● Verilen Metin:
- - -

Susmayın! Sessizlik renklerimizi soldurmaya devam ediyor!
Temel hakkı olan geçiş operasyonu için gerekli bütün prosedürü aşan Buse, şimdi de keyfi olarak hapishane yönetimi tarafından engelleniyor. Sistematik işkencenin en önemli araçlarından hapishanelerde ayrımcılık ve şiddet devam ederken bu şiddetin ve ayrımcılığın mağdurları yine devletin makul insanı olamayanlar oluyor.
Türkiye ve Türkiye Kurdistan’ı zindanlarında bu işkencelere boyun eğmeyen ve direnen onurlu tutsaklar bedenlerini bir bir açlığa yatirirken; erkek egemen bakış açısının, ahlakın ve tüm diğer yozlaşmış toplum ilişkilerinin görmemizi engellediği birileri daha hapishanelerde direniyor.
Tekirdağ 2 Nolu F Tipi Kapalı Erkek Cezaevinde tutulan trans kadın mahpus Buse, cinsiyet geçiş operasyonu için dava açtı. Mahkeme, Buse’nin geçireceği operasyonun ruh sağlığı açısından zorunlu olduğu hükmüne vardı. Ancak, Adalet Bakanlığı’na yazılan dilekçe sonucunda; Bakanlık cezaevine ‘ameliyat zorunludur ancak aciliyeti yoktur’ diye dönüş yaptığı için Buse’nin hastaneye sevki gerçekleşmiyor. Buse bu sebeple, 31 Ocak’tan beri açlık grevinde.

- - -

● Gösterilen Bilgiler:
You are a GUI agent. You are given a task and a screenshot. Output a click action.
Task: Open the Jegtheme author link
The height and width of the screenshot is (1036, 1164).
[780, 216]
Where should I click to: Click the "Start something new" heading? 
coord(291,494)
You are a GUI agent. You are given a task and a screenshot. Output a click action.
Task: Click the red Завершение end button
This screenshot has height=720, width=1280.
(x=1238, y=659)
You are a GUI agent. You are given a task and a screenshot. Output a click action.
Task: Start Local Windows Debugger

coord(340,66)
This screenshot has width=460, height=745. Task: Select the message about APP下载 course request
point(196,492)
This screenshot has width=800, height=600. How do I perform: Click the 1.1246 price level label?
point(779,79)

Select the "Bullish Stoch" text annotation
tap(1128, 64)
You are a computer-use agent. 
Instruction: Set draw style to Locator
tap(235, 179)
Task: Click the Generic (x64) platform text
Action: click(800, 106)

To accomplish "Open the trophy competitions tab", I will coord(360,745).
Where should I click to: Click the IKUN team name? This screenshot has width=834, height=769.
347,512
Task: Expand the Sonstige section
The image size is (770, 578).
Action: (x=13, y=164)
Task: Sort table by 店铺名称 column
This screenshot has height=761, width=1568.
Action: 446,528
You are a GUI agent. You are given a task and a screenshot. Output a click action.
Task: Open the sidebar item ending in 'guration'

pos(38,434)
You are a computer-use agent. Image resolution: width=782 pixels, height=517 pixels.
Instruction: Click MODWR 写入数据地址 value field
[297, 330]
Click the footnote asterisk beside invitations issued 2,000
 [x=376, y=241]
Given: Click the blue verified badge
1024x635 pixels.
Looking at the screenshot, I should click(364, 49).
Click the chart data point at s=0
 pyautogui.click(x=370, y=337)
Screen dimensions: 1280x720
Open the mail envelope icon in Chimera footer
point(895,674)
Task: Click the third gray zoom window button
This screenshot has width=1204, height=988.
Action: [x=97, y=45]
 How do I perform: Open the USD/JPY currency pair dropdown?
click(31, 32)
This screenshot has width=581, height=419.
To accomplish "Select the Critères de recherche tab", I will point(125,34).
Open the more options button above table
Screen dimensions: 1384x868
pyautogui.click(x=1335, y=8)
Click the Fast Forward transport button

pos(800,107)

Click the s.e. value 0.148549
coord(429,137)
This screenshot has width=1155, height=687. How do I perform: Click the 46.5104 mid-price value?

- - -

● Yapılması Gereken:
Aşağıdaki ifadelerin metinle uyuşup uyuşmadığını belirtin. Her birine evet ya da hayır diye cevap verin ve kararı belirleyen metin ifadesini harfiyen alıntılayın.
1. Buse, Tekirdağ 2 Nolu F Tipi Kapalı Erkek Cezaevinde tutulmaktadır.
2. Mahkeme, operasyonun ruh sağlığı açısından zorunlu olmadığına karar vermiştir.
3. Buse, 31 Ocak’tan beri açlık grevindedir.

● Cevap:
1. Evet: "Tekirdağ 2 Nolu F Tipi Kapalı Erkek Cezaevinde tutulan trans kadın mahpus Buse"
2. Hayır: "Mahkeme, Buse’nin geçireceği operasyonun ruh sağlığı açısından zorunlu olduğu hükmüne vardı."
3. Evet: "Buse bu sebeple, 31 Ocak’tan beri açlık grevinde."